Microsoft Aligns with NVIDIA to Build LLMs

Microsoft and NVIDIA today revealed they are jointly working together to make it possible for data scientists to remotely build large language models on a Windows 11 PC or workstation without being connected to the Internet.

Announced at the Microsoft Build 2023 conference, NVIDIA is leveraging the Windows Subsystem for Linux (WSL) that Microsoft created to make tools for building artificial intelligence (AI) models on Linux systems now available on Windows 11.

Manuvir Das, vice president of enterprise computing for NVIDIA, said that approach enables data scientists to remotely take advantage of graphical processor units (GPUs) to build generative AI models. That capability eliminates the need to dual-boot systems to run both Windows and Linux to build those AI models. “They can run generative AI models on their laptops,” he said.

Those models can then be seamlessly integrated with AI models developed on NVIDIA GPUs running in the cloud or in a local data center, he added.

NVIDIA also plans to add support for Microsoft Olive toolchain for optimization and conversion of PyTorch models to ONNX, a set of open source libraries and runtimes made available via the Open Neural Network Exchange originally created by Microsoft and Meta.
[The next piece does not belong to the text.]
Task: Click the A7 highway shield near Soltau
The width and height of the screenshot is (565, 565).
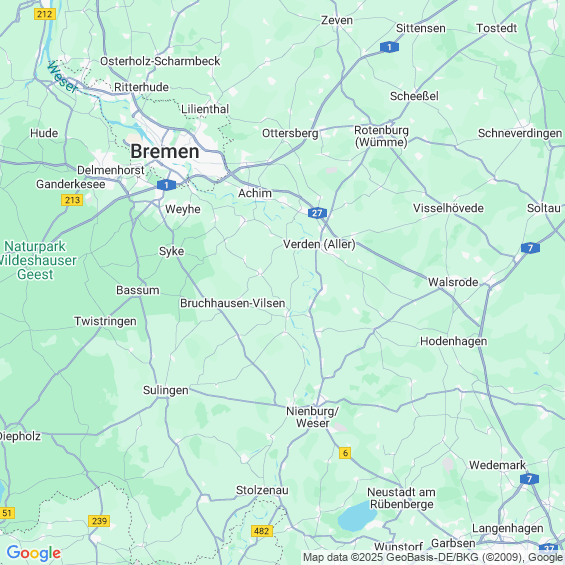Action: [530, 248]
A set of Release 532.03 drivers will make it possible to employ a Stable Diffusion text-to-image generator that is optimized for Microsoft Olive toolchain.
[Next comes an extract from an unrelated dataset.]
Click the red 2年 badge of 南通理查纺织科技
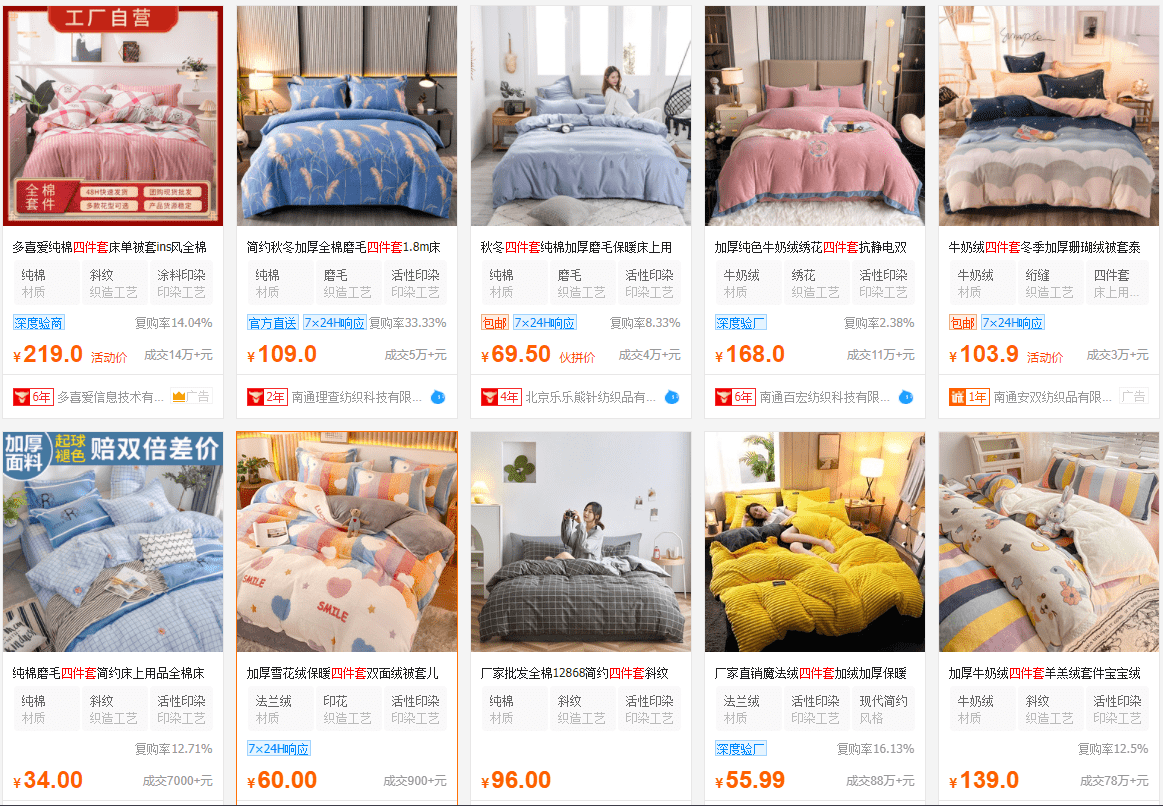 pos(267,397)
Building generative AI models based on LLMs for specific domains requires much less data than the general-purpose model used to create, for example, ChatGPT. Data science teams are now also leveraging large LLMs to build medium-sized LLMs that will then be used to create small and even tiny LLMs that can be employed in use cases that have limited access to compute resources. NVIDIA in collaboration with Microsoft is looking to reduce the cost of building those models by making it possible to use a Windows system configured with a GPU.

NVIDIA feels generative AI has become the killer application for IT infrastructure than enables parallel processing, also known as accelerated computing. In effect, generative AI is reinventing what a computer is by making it possible to employ natural language to invoke applications rather than requiring a developer to write code to programmatically build an application.
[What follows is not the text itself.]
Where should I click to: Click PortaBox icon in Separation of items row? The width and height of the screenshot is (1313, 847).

It’s not clear how many LLMs might be built by the average enterprise but NVIDIA, in addition to needing GPUs to build them, is also making a case for using its GPUs to run the inference engines that AI models rely on to run. Most inference engines are run today on X86 systems, but NVIDIA is making a case for using parallel processing to both build AI models and run them.

One way or another, AI models are going to be pervasively deployed across enterprise applications. The challenge now is making it simpler to build those AI models and then integrate them within a wide range of applications. The issue, of course, is getting the data scientists that build those AI models aligned with the development teams that build and deploy those applications.